Moody's upgraded its credit rating on the State on Friday evening by one notch to A1, saying the Republic has demonstrated improved economic resilience through Brexit, the Covid-19 pandemic and turmoil so far caused by the Ukraine war.
The agency said noted that the Government’s debt burden has declined against the backdrop of robust economic growth, and that it expects this to continue in coming years.
Still, the ratings agency's new stance, which is four rungs below its top-notch Aaa grade, remains one level below the ratings that its three main peers – Fitch, Standard & Poor's and DBRS Morningstar – have assigned to the State.
“Ireland’s economic resilience has improved in the recent past, as is demonstrated by its handling of the pandemic, and it appears well positioned to weather the economic fallout of Russia’s invasion of Ukraine,” Moody’s said in a statement.
“While there is still uncertainty around the ultimate macroeconomic impact coming from the terms of trade shock caused by higher prices for energy and other inputs to economic activity, the Irish economy is well-positioned to absorb the negative impact of the conflict.”
The agency said the impact of any international agreement on corporate income tax reform “also appears manageable”.
While Moody’s said the size of the Republic’s economy and its openness make it more vulnerable to shocks, it noted that the doubling in size of gross domestic product (GDP) in the past decade, the country’s “strong track record of growth and growth potential, and competitiveness help to mitigate these vulnerabilities”.

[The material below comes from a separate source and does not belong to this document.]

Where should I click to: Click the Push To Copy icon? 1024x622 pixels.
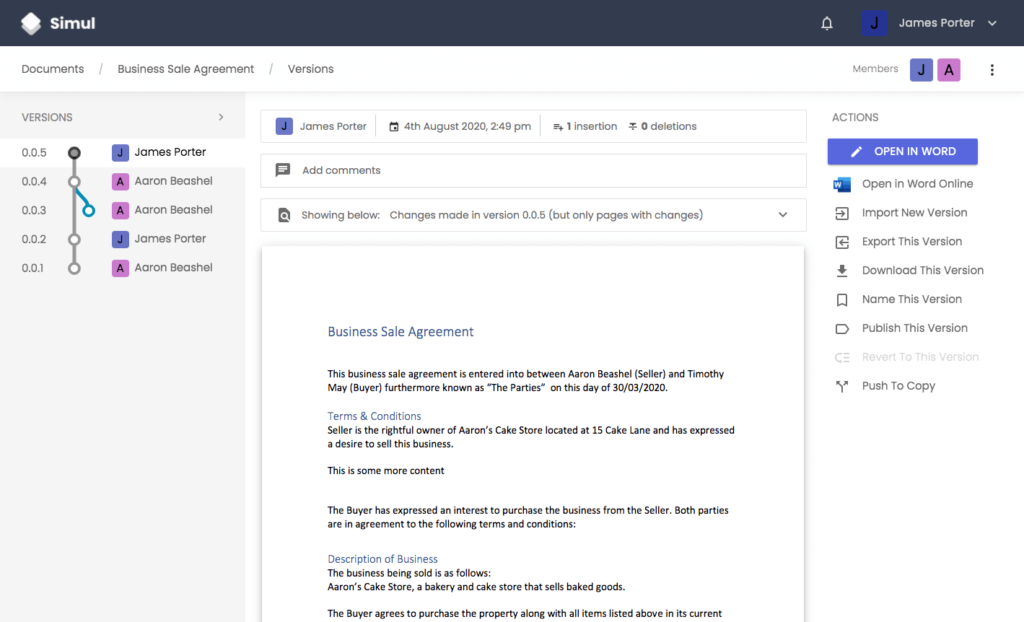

The Government forecasts that nominal GDP will amount to €467 billion this year. The Government debt ratio has fallen from a financial crisis-era peak of 123 per cent in 2011 to 56 per cent in 2021 and Moody’s sees it declining further to below 40 per cent by 2025, driven by continued economic growth.

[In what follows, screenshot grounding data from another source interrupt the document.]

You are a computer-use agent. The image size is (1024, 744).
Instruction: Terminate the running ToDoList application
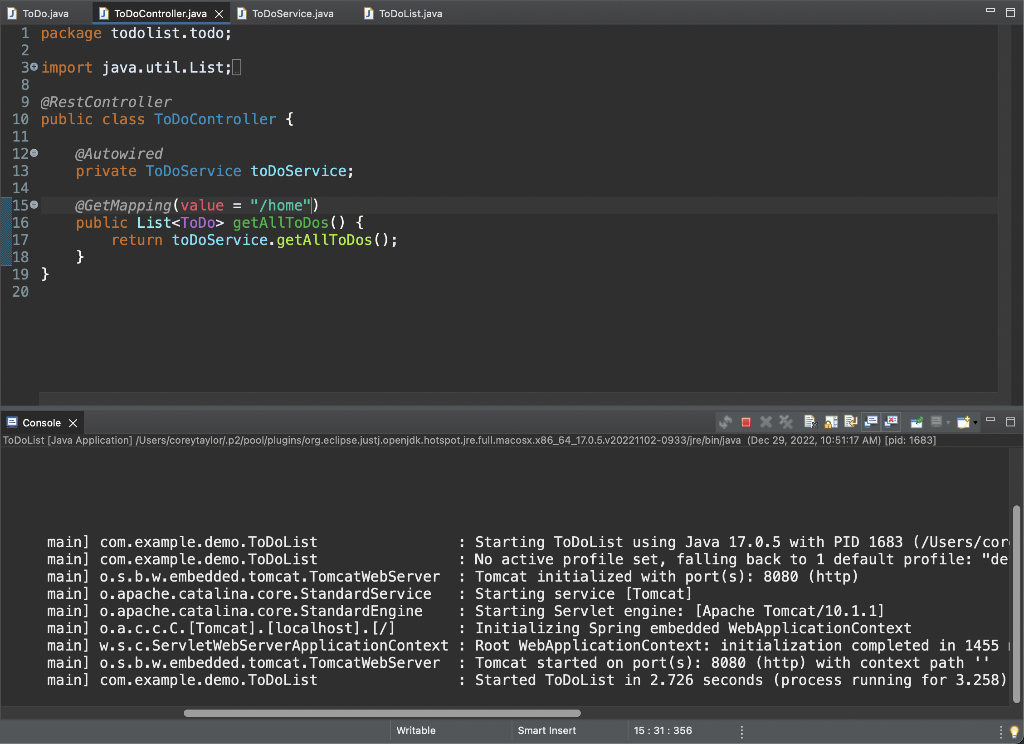click(745, 423)
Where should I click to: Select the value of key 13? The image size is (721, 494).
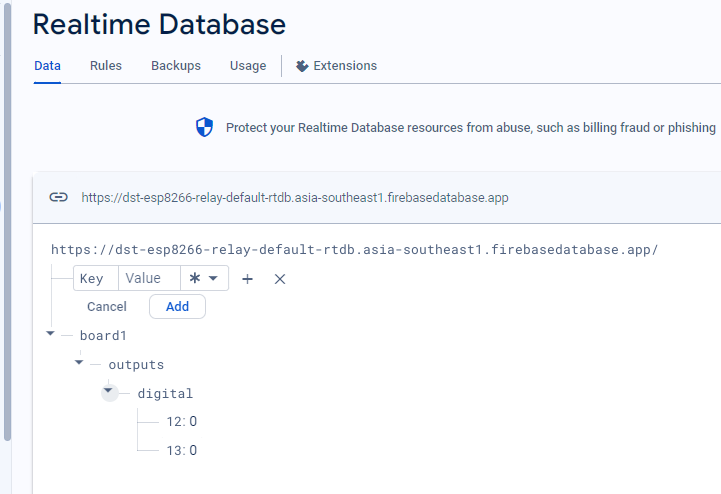tap(193, 451)
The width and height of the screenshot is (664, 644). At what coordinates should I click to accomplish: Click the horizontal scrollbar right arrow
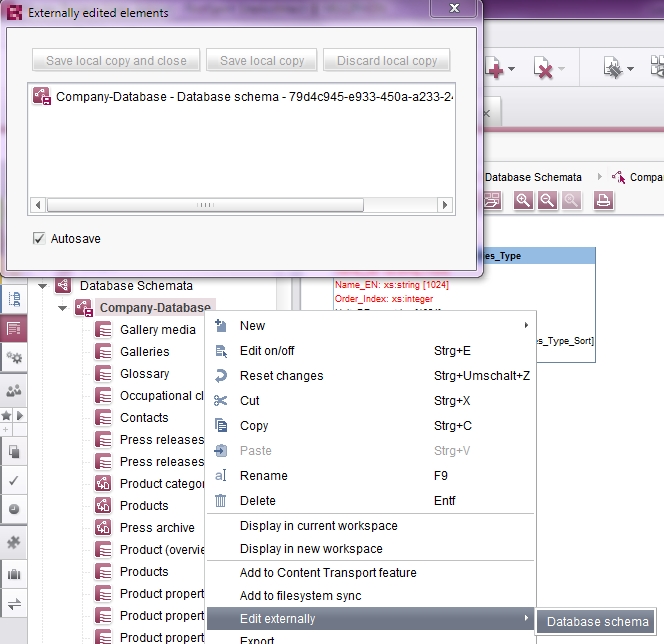click(x=445, y=205)
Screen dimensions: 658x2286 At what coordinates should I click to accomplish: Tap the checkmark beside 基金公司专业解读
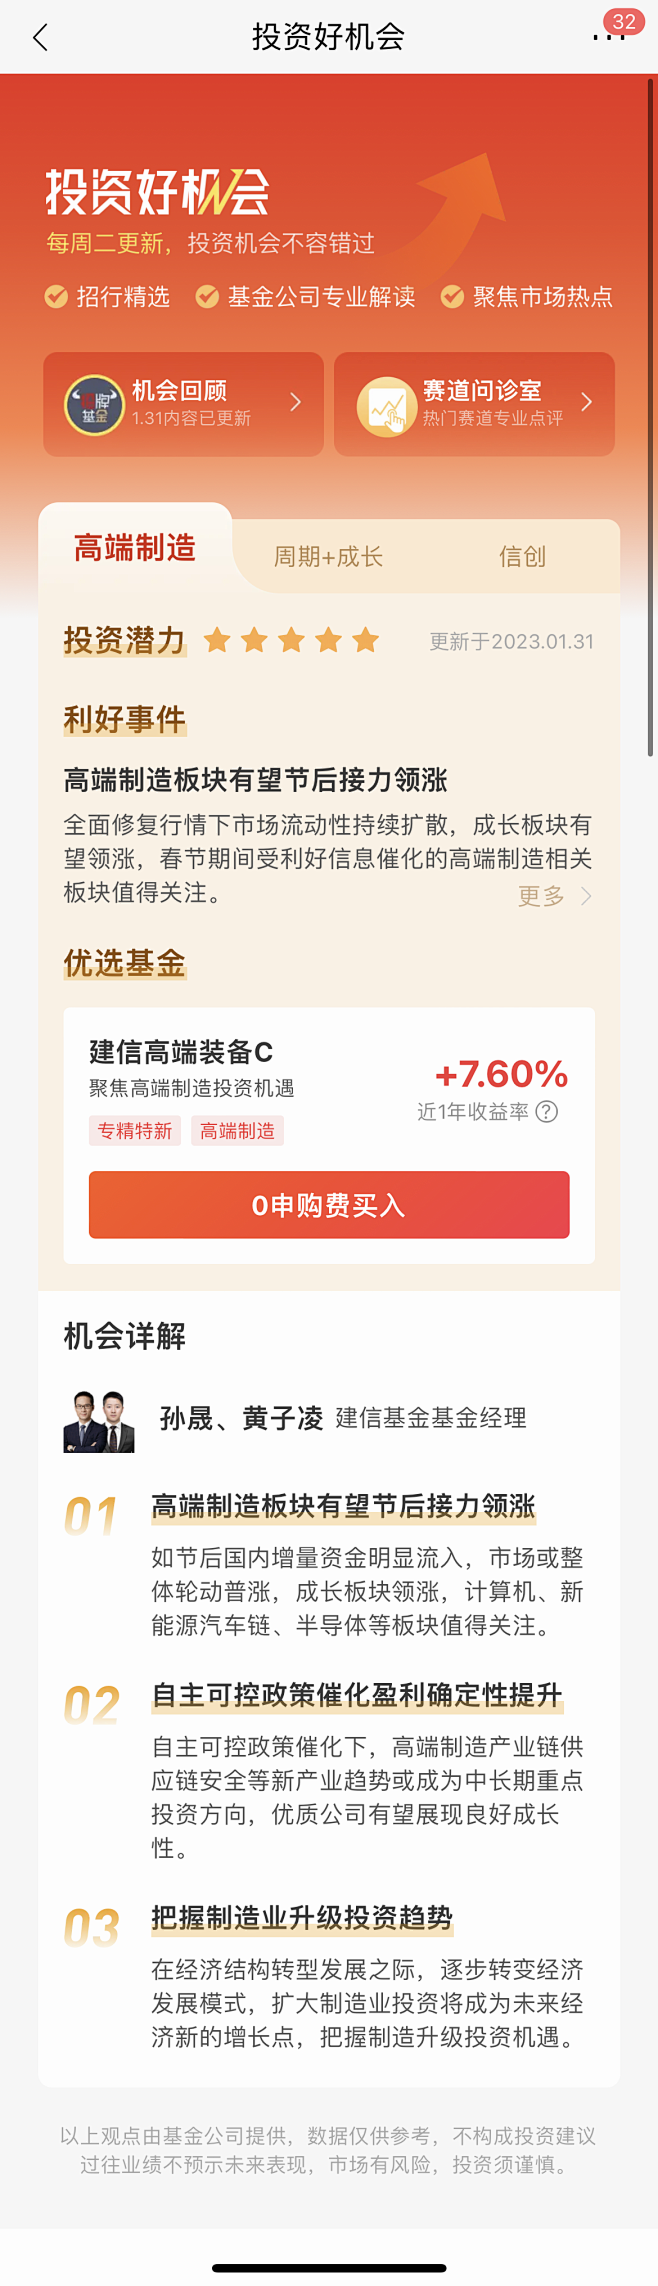tap(207, 297)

The Moody’s update comes four months after rivals Fitch and DBRS Morningstar each raised their ratings on Ireland to AA-. Standard & Poor’s also has an AA- rating on Ireland.
Moody’s downgraded Ireland’s credit rating to so-called junk status in July 2011, taking the most pessimistic view among ratings firms on the State’s creditworthiness at the height of the financial crisis, after the collapse of the property market crippled the State. The agency upgraded Ireland a number of times after it exited an international bailout programme in 2013, most recently in September 2017.
“Brexit has had little impact on growth trends and Moody’s believes that Ireland’s credit profile has been and will remain resilient to this shock,” it said. “The UK has repeatedly delayed full post-Brexit border checks on imports from the EU, and when these are implemented this will likely result in short-term trade frictions and force Irish exporters to reorganise their supply chains.”
The move by Moody's came a day after the International Monetary Fund (IMF) said the Irish economic growth is projected to remain strong, but faces substantial uncertainty due to the indirect effects from the war in Ukraine.
In the latest health check on the country’s economy following its regular ‘Article IV mission’ to the country, the IMF said on Thursday evening that energy and commodity prices would likely push average inflation above 6 per cent this year, projected to average 6.5 per cent, before falling to 2.8 per cent next year.
In a statement at the end of their two-week visit, the Washington DC-based fund said: “Covid-support measures are being appropriately unwound in line with the economic recovery.”
In the short term, the Government must find “two-way fiscal flexibility” to strike the right balance between supporting the economy and containing inflationary pressures, it said.